Blue Pillar has raised about $10 million from investors including Claremont Creek Ventures, Arsenal Venture Partners, Allos Ventures and OnPoint Technologies, the U.S. Army's venture capital fund. However, it is far from alone in seeking to turn critical facilities into energy-smart, grid-responsive assets. Over the past few years, most of the big energy services giants have rolled out cloud platforms promising everything from efficiency project management to real-time building energy optimization, with names like Schneider’s StruxureWare, Honeywell’s Attune, Siemens’ Apogee and Johnson Controls’ Panoptix.

Most of these companies remain interested in selling their equipment and services along with their cloud-based software, Willie noted. At the same time, they’re ideal partners for Blue Pillar’s data and device integration capabilities, he said.

“We’ll never compete with the Honeywells, Schneiders and Johnson Controls if we have to manually do all the stuff that you have to do to tune up a facility so that software is able to manage it,” he noted. That presumes a certain level of investment in automated building controls -- but then, Blue Pillar’s customers have already had to make that investment to make sure they’re prepared for disaster.

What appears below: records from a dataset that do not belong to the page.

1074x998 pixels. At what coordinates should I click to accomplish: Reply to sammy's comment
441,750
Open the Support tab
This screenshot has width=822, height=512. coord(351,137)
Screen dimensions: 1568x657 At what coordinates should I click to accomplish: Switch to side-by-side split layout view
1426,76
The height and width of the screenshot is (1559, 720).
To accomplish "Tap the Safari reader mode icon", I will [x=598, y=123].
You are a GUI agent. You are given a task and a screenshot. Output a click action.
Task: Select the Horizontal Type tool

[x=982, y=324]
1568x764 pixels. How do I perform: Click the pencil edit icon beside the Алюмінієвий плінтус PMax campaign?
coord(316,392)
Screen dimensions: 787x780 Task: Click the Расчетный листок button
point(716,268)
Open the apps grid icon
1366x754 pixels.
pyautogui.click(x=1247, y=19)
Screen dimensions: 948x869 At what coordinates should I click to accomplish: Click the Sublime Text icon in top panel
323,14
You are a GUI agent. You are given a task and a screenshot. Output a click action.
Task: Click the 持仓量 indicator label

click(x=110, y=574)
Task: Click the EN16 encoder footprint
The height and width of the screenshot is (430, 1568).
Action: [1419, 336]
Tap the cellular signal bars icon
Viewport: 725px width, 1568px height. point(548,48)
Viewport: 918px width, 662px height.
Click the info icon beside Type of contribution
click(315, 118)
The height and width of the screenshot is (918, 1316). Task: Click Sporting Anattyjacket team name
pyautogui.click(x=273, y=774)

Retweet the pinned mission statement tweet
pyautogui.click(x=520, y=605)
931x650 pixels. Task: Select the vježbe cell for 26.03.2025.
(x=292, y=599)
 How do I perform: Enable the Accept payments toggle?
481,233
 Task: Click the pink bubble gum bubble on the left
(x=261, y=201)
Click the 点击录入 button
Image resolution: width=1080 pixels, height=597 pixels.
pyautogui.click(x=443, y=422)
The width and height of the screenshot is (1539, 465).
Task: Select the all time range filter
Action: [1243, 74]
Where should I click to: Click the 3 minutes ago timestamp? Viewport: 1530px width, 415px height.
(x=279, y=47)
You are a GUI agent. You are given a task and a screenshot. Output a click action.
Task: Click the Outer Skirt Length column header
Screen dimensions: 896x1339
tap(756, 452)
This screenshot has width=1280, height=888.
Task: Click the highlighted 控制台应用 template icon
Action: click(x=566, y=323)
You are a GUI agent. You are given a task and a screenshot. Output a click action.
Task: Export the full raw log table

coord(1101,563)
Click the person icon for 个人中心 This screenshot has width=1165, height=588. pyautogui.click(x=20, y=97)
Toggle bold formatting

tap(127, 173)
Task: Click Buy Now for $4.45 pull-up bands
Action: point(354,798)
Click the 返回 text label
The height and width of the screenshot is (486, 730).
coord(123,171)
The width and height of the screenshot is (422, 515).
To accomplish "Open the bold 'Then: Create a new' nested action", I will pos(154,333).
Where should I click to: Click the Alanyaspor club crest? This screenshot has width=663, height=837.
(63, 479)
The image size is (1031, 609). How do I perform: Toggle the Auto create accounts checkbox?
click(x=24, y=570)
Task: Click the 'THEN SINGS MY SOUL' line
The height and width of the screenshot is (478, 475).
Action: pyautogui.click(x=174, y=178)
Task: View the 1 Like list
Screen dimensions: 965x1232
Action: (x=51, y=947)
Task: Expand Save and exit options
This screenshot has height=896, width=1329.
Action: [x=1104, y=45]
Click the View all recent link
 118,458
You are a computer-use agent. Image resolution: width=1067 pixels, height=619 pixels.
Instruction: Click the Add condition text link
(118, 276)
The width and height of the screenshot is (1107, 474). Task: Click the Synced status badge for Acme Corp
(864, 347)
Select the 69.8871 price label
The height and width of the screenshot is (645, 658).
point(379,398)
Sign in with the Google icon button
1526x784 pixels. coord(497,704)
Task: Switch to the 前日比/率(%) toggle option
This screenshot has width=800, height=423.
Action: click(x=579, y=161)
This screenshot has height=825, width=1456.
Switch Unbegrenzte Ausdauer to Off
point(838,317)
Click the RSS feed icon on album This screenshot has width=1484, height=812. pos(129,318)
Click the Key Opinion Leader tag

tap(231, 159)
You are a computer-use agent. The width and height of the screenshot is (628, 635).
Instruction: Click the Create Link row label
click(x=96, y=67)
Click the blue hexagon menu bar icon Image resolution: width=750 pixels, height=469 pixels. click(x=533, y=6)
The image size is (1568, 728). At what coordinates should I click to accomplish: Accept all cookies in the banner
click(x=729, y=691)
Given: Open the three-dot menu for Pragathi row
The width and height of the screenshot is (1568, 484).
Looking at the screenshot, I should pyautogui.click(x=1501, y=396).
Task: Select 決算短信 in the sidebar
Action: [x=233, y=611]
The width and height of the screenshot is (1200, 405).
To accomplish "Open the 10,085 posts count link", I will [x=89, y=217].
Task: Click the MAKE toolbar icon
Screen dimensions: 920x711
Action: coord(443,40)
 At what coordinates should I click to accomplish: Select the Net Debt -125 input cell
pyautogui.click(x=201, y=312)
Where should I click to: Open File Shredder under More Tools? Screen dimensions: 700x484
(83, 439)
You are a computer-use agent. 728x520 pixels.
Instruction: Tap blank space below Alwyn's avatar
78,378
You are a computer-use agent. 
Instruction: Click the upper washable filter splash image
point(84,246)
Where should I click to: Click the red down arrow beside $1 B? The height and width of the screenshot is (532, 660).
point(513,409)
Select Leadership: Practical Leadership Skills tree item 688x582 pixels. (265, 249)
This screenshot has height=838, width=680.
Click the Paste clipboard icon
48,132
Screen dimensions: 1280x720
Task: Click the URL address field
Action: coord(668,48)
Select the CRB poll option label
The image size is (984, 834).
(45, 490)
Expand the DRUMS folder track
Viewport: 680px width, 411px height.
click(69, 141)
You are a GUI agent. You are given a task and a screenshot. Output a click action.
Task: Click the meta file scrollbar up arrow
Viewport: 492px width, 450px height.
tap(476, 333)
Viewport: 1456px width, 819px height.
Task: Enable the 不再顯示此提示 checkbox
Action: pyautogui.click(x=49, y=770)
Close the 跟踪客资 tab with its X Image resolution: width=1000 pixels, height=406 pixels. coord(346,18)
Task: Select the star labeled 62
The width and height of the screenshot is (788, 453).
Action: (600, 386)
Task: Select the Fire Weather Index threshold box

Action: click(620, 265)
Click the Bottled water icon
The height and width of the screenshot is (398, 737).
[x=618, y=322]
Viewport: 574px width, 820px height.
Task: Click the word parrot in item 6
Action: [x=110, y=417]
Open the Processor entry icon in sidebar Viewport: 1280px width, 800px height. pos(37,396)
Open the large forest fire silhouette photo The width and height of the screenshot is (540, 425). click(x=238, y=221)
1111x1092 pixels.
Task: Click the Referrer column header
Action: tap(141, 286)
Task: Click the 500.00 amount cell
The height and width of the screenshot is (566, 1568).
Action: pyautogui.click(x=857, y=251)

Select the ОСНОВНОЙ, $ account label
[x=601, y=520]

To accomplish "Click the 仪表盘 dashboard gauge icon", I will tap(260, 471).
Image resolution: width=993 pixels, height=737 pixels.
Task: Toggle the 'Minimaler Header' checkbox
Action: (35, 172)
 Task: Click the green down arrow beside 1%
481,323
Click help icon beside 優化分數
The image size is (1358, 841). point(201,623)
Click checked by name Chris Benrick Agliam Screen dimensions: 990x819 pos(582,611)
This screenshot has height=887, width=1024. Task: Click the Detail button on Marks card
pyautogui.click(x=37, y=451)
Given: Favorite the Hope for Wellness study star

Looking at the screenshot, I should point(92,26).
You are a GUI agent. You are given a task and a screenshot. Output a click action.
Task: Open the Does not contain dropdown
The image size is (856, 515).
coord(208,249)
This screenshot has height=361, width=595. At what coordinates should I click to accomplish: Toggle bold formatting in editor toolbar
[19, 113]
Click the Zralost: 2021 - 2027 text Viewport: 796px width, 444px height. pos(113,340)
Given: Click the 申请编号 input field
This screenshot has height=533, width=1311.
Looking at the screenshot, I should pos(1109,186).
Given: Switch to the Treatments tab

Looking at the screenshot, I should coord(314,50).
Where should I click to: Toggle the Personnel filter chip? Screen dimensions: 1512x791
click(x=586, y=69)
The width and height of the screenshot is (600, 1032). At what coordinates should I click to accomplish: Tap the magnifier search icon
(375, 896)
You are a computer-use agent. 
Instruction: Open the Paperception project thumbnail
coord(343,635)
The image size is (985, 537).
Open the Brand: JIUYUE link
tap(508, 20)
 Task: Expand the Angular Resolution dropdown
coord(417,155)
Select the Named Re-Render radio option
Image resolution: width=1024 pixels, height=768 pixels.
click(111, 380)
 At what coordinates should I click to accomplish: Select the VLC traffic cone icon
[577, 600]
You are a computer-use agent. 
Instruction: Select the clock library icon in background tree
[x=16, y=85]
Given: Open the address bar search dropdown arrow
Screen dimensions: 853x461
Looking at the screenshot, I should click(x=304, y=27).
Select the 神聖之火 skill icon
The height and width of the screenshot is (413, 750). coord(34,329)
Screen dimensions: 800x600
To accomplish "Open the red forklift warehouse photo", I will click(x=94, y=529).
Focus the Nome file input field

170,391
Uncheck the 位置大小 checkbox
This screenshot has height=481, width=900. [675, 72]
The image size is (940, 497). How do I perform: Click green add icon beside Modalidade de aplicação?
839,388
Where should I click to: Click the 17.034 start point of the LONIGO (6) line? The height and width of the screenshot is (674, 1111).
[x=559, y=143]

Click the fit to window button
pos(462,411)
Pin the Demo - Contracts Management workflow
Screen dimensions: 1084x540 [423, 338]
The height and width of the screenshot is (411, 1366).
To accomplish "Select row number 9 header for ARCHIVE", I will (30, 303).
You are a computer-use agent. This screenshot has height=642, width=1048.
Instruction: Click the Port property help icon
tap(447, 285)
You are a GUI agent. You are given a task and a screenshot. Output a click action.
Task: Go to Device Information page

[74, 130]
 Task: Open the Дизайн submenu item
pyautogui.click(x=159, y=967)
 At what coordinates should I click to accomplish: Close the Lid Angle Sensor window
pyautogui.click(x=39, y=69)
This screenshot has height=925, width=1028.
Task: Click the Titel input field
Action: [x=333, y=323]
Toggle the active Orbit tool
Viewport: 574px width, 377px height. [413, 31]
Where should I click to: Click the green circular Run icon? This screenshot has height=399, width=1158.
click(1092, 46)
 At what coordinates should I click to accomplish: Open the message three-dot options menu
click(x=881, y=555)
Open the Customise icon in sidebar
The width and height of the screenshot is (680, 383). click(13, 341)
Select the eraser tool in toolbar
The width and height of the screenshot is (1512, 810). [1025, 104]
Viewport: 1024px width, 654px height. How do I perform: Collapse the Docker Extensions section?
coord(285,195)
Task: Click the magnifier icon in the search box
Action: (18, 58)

The real question then becomes what can be done with that platform. Blue Pillar is hoping new customers of its software will help it find out. “Aurora is a big-data platform, but it’s not our sole purpose in life to analyze big data,” Willie said. “Can you call me on my cellphone if a transformer is overloaded at 2 a.m.? That’s what people want: actionable intelligence that’s produced from the data and addresses improving a result.”